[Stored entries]
++++++++
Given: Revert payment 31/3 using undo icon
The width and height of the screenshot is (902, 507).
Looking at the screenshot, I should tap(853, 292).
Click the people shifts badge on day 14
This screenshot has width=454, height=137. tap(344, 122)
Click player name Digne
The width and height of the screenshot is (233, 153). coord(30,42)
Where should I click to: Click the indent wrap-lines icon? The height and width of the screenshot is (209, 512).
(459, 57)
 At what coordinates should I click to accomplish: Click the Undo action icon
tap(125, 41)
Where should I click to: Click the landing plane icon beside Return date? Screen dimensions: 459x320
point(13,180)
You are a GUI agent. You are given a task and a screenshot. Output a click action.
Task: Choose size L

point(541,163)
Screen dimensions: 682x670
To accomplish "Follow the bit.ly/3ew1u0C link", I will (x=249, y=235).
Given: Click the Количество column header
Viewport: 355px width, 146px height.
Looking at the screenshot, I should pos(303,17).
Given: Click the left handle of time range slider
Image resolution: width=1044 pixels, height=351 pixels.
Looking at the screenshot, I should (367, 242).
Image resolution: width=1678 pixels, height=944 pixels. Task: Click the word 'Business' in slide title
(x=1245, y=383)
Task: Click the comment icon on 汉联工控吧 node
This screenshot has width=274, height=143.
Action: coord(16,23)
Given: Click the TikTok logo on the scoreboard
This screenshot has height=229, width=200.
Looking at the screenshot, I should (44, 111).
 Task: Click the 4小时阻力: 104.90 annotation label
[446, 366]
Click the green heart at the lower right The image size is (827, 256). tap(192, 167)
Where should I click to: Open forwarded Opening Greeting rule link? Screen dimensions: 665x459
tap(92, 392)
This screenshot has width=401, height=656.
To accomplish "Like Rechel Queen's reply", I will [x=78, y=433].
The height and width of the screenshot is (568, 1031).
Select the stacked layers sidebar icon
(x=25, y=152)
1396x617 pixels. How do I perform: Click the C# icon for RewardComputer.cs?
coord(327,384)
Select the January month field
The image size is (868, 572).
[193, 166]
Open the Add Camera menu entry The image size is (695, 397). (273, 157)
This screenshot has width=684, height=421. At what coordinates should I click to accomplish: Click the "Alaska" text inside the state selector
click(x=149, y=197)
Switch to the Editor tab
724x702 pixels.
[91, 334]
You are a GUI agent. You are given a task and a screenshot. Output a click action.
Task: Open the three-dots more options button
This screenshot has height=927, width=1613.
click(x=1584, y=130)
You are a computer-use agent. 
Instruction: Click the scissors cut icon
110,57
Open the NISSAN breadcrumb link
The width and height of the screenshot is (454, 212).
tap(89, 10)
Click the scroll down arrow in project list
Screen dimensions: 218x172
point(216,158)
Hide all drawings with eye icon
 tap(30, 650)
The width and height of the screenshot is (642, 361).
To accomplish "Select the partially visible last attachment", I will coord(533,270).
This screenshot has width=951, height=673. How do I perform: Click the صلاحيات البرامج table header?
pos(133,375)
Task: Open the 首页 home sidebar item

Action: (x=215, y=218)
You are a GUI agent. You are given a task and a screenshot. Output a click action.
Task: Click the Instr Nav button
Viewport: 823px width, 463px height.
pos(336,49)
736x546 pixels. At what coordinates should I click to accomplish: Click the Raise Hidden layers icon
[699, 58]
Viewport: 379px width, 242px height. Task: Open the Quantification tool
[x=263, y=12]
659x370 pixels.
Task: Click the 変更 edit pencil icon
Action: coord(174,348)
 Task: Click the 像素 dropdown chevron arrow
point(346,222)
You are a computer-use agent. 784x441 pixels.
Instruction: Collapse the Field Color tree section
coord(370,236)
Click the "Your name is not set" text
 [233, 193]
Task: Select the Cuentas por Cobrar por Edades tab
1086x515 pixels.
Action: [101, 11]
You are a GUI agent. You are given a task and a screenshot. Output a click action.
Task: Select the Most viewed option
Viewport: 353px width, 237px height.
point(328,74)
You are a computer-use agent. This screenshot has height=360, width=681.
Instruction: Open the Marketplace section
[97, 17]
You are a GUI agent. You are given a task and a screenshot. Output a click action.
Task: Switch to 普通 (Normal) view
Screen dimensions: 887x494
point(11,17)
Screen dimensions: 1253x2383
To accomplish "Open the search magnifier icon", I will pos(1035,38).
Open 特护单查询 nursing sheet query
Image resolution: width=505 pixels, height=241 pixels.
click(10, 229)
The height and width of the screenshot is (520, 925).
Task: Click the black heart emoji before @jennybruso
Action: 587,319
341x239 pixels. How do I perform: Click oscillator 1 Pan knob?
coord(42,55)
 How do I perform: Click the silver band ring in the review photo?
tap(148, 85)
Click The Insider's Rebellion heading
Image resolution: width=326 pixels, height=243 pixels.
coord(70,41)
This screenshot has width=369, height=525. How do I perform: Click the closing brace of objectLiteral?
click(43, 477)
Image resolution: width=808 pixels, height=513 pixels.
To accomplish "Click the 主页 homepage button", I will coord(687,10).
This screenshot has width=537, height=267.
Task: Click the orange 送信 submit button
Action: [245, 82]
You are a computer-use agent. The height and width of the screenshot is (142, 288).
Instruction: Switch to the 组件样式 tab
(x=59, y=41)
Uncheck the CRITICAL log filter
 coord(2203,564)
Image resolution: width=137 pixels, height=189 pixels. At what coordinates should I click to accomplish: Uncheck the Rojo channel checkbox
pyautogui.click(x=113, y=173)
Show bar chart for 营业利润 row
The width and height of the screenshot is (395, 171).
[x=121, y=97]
++++++++
**TASK TO COMPLETE**
Rewrite every line of the listing above as a numbered list, dropping any blank lines.

**SOLUTION TO THIS EXERCISE**
1. Given: Revert payment 31/3 using undo icon
2. The width and height of the screenshot is (902, 507).
3. Looking at the screenshot, I should tap(853, 292).
4. Click the people shifts badge on day 14
5. This screenshot has width=454, height=137. tap(344, 122)
6. Click player name Digne
7. The width and height of the screenshot is (233, 153). coord(30,42)
8. Where should I click to: Click the indent wrap-lines icon? The height and width of the screenshot is (209, 512).
9. (459, 57)
10.  At what coordinates should I click to accomplish: Click the Undo action icon
11. tap(125, 41)
12. Where should I click to: Click the landing plane icon beside Return date? Screen dimensions: 459x320
13. point(13,180)
14. You are a GUI agent. You are given a task and a screenshot. Output a click action.
15. Task: Choose size L
16. point(541,163)
17. Screen dimensions: 682x670
18. To accomplish "Follow the bit.ly/3ew1u0C link", I will (x=249, y=235).
19. Given: Click the Количество column header
20. Viewport: 355px width, 146px height.
21. Looking at the screenshot, I should pos(303,17).
22. Given: Click the left handle of time range slider
23. Image resolution: width=1044 pixels, height=351 pixels.
24. Looking at the screenshot, I should (367, 242).
25. Image resolution: width=1678 pixels, height=944 pixels. Task: Click the word 'Business' in slide title
26. (x=1245, y=383)
27. Task: Click the comment icon on 汉联工控吧 node
28. This screenshot has width=274, height=143.
29. Action: coord(16,23)
30. Given: Click the TikTok logo on the scoreboard
31. This screenshot has height=229, width=200.
32. Looking at the screenshot, I should (44, 111).
33.  Task: Click the 4小时阻力: 104.90 annotation label
34. [446, 366]
35. Click the green heart at the lower right The image size is (827, 256). tap(192, 167)
36. Where should I click to: Open forwarded Opening Greeting rule link? Screen dimensions: 665x459
37. tap(92, 392)
38. This screenshot has width=401, height=656.
39. To accomplish "Like Rechel Queen's reply", I will [x=78, y=433].
40. The height and width of the screenshot is (568, 1031).
41. Select the stacked layers sidebar icon
42. (x=25, y=152)
43. 1396x617 pixels. How do I perform: Click the C# icon for RewardComputer.cs?
44. coord(327,384)
45. Select the January month field
46. The image size is (868, 572).
47. [193, 166]
48. Open the Add Camera menu entry The image size is (695, 397). (273, 157)
49. This screenshot has width=684, height=421. At what coordinates should I click to accomplish: Click the "Alaska" text inside the state selector
50. click(x=149, y=197)
51. Switch to the Editor tab
52. 724x702 pixels.
53. [91, 334]
54. You are a GUI agent. You are given a task and a screenshot. Output a click action.
55. Task: Open the three-dots more options button
56. This screenshot has height=927, width=1613.
57. click(x=1584, y=130)
58. You are a computer-use agent. 
59. Instruction: Click the scissors cut icon
60. 110,57
61. Open the NISSAN breadcrumb link
62. The width and height of the screenshot is (454, 212).
63. tap(89, 10)
64. Click the scroll down arrow in project list
65. Screen dimensions: 218x172
66. point(216,158)
67. Hide all drawings with eye icon
68.  tap(30, 650)
69. The width and height of the screenshot is (642, 361).
70. To accomplish "Select the partially visible last attachment", I will coord(533,270).
71. This screenshot has width=951, height=673. How do I perform: Click the صلاحيات البرامج table header?
72. pos(133,375)
73. Task: Open the 首页 home sidebar item
74. Action: (x=215, y=218)
75. You are a GUI agent. You are given a task and a screenshot. Output a click action.
76. Task: Click the Instr Nav button
77. Viewport: 823px width, 463px height.
78. pos(336,49)
79. 736x546 pixels. At what coordinates should I click to accomplish: Click the Raise Hidden layers icon
80. [699, 58]
81. Viewport: 379px width, 242px height. Task: Open the Quantification tool
82. [x=263, y=12]
83. 659x370 pixels.
84. Task: Click the 変更 edit pencil icon
85. Action: coord(174,348)
86.  Task: Click the 像素 dropdown chevron arrow
87. point(346,222)
88. You are a computer-use agent. 784x441 pixels.
89. Instruction: Collapse the Field Color tree section
90. coord(370,236)
91. Click the "Your name is not set" text
92.  [233, 193]
93. Task: Select the Cuentas por Cobrar por Edades tab
94. 1086x515 pixels.
95. Action: [101, 11]
96. You are a GUI agent. You are given a task and a screenshot. Output a click action.
97. Task: Select the Most viewed option
98. Viewport: 353px width, 237px height.
99. point(328,74)
100. You are a computer-use agent. This screenshot has height=360, width=681.
101. Instruction: Open the Marketplace section
102. [97, 17]
103. You are a GUI agent. You are given a task and a screenshot. Output a click action.
104. Task: Switch to 普通 (Normal) view
105. Screen dimensions: 887x494
106. point(11,17)
107. Screen dimensions: 1253x2383
108. To accomplish "Open the search magnifier icon", I will pos(1035,38).
109. Open 特护单查询 nursing sheet query
110. Image resolution: width=505 pixels, height=241 pixels.
111. click(10, 229)
112. The height and width of the screenshot is (520, 925).
113. Task: Click the black heart emoji before @jennybruso
114. Action: 587,319
115. 341x239 pixels. How do I perform: Click oscillator 1 Pan knob?
116. coord(42,55)
117.  How do I perform: Click the silver band ring in the review photo?
118. tap(148, 85)
119. Click The Insider's Rebellion heading
120. Image resolution: width=326 pixels, height=243 pixels.
121. coord(70,41)
122. This screenshot has width=369, height=525. How do I perform: Click the closing brace of objectLiteral?
123. click(43, 477)
124. Image resolution: width=808 pixels, height=513 pixels.
125. To accomplish "Click the 主页 homepage button", I will coord(687,10).
126. This screenshot has width=537, height=267.
127. Task: Click the orange 送信 submit button
128. Action: [245, 82]
129. You are a computer-use agent. The height and width of the screenshot is (142, 288).
130. Instruction: Switch to the 组件样式 tab
131. (x=59, y=41)
132. Uncheck the CRITICAL log filter
133.  coord(2203,564)
134. Image resolution: width=137 pixels, height=189 pixels. At what coordinates should I click to accomplish: Uncheck the Rojo channel checkbox
135. pyautogui.click(x=113, y=173)
136. Show bar chart for 营业利润 row
137. The width and height of the screenshot is (395, 171).
138. [x=121, y=97]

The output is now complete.